§ **WORK INSTRUCTIONS**:
(1) Answer these three questions from the article about vasopressors and mortality in cardiogenic shock, labeling each answer with its letter.
(a) In which journal and issue was Dr. Basir's paper published?
(b) At which hospital does Dr. Basir direct acute mechanical circulatory support?
(c) The paper's data come from a substudy of which initiative?
(2) The article about vasopressors in cardiogenic shock divides patients into groups by how many vasopressors they received. List every one of those groups.
(3) Continue the article about vasopressors and mortality in cardiogenic shock, starting after its final sentence.

** READING PASSAGE follows **

Clinical Research & Data, AMI Cardiogenic Shock
Vasopressors Independently Associated with Mortality in AMICS
Babar Basir, DO, discusses his paper titled “Vasopressors independently associated with mortality in acute myocardial infarction and cardiogenic shock,” published in August 2021 issue of Catheterization & Cardiovascular Interventions. Dr. Basir is the director of acute mechanical circulatory support at Henry Ford Hospital in Detroit, MI.
Vasopressors and inotropes have been first-line therapy for cardiogenic shock for decades. “We’ve gone decades using these medications and not really improving outcomes and these medications are not without consequence,” Dr. Basir explains. “And so now that we have more robust hemodynamic support devices, we really ought to ask ourselves the question: what are we doing with these vasopressors and inotropes?”
The data in his paper is from a substudy of the National Cardiogenic Shock Initiative (NCSI) looking at patients after PCI and Impella® who are on 0 vasopressors, 1 vasopressor, or 2 or more vasopressors. “Basically, we looked at all of these patients and then we came to conclusion that vasopressors and inotropes were associated with worse mortality.”

** End of READING PASSAGE **
** COLLECTED DATA follows **

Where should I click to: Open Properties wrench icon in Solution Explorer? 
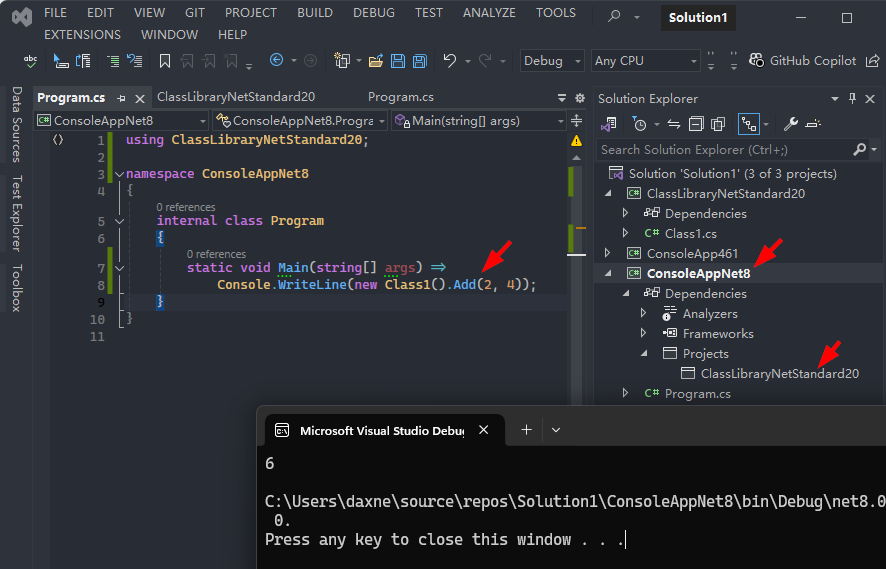point(790,125)
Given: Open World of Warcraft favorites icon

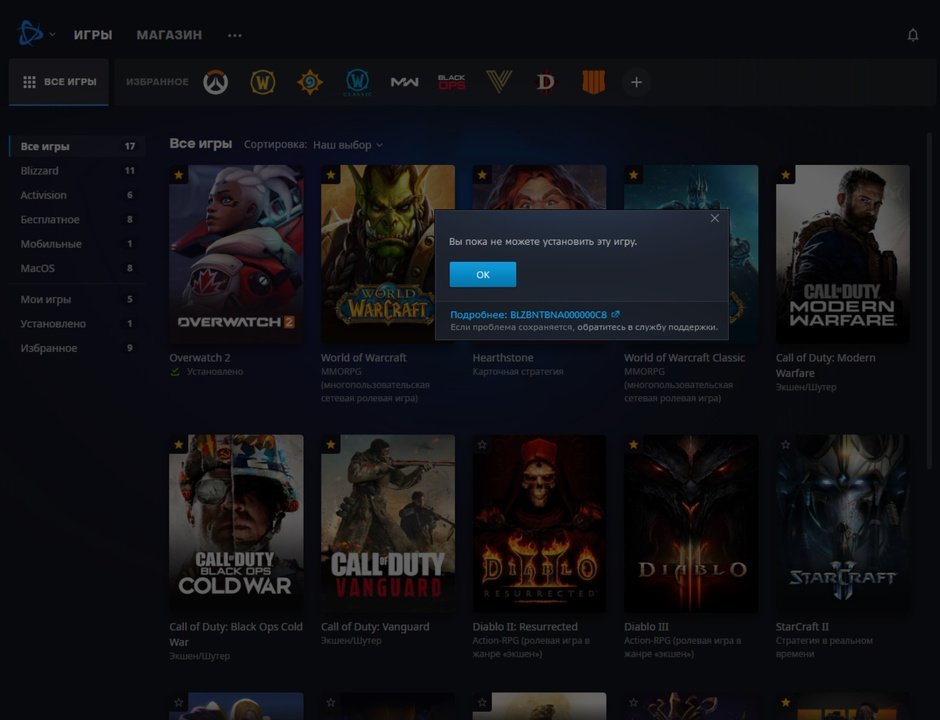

** End of COLLECTED DATA **

§ **ANSWER LIST**:
(1)
(a) The August 2021 issue of Catheterization & Cardiovascular Interventions.
(b) Henry Ford Hospital in Detroit, MI.
(c) The National Cardiogenic Shock Initiative (NCSI).

(2)
- 0 vasopressors
- 1 vasopressor
- 2 or more vasopressors

(3)
Dr. Basir describes the central figure in the paper, depicting unadjusted estimated in-hospital mortality by cardiac power output (CPO) and vasopressor use in the 3 patient groups. “What it really shows you, for example, is that if you have a cardiac power output of 1 and you’re not on vasopressors and inotropes and you’re able to just use Impella as your hemodynamic support strategy, your mortality was less than 20%. If you had to use a vasopressor and inotrope, or use more than 1 vasopressor and inotrope, then your mortality significantly increased to over 40%.”
“These are always going to be really tricky patients,” Dr. Basir emphasizes, “but I think that when you have the ability to put in support and wean off the pressors as much as clinically possible, we think that is basically going to help these patients.”
Dr. Basir concludes by asking, “Is it riskier to put in the hemodynamic support or is it riskier to continue the patient on vasopressors and inotropes?” He then answers, “I think as we get smaller, more powerful devices, that is going to continue to sway in the direction of hemodynamic support.” He also expresses hope that there will soon be more prospective information from the RECOVER IV trial to help establish the best way of treating these patients going forward.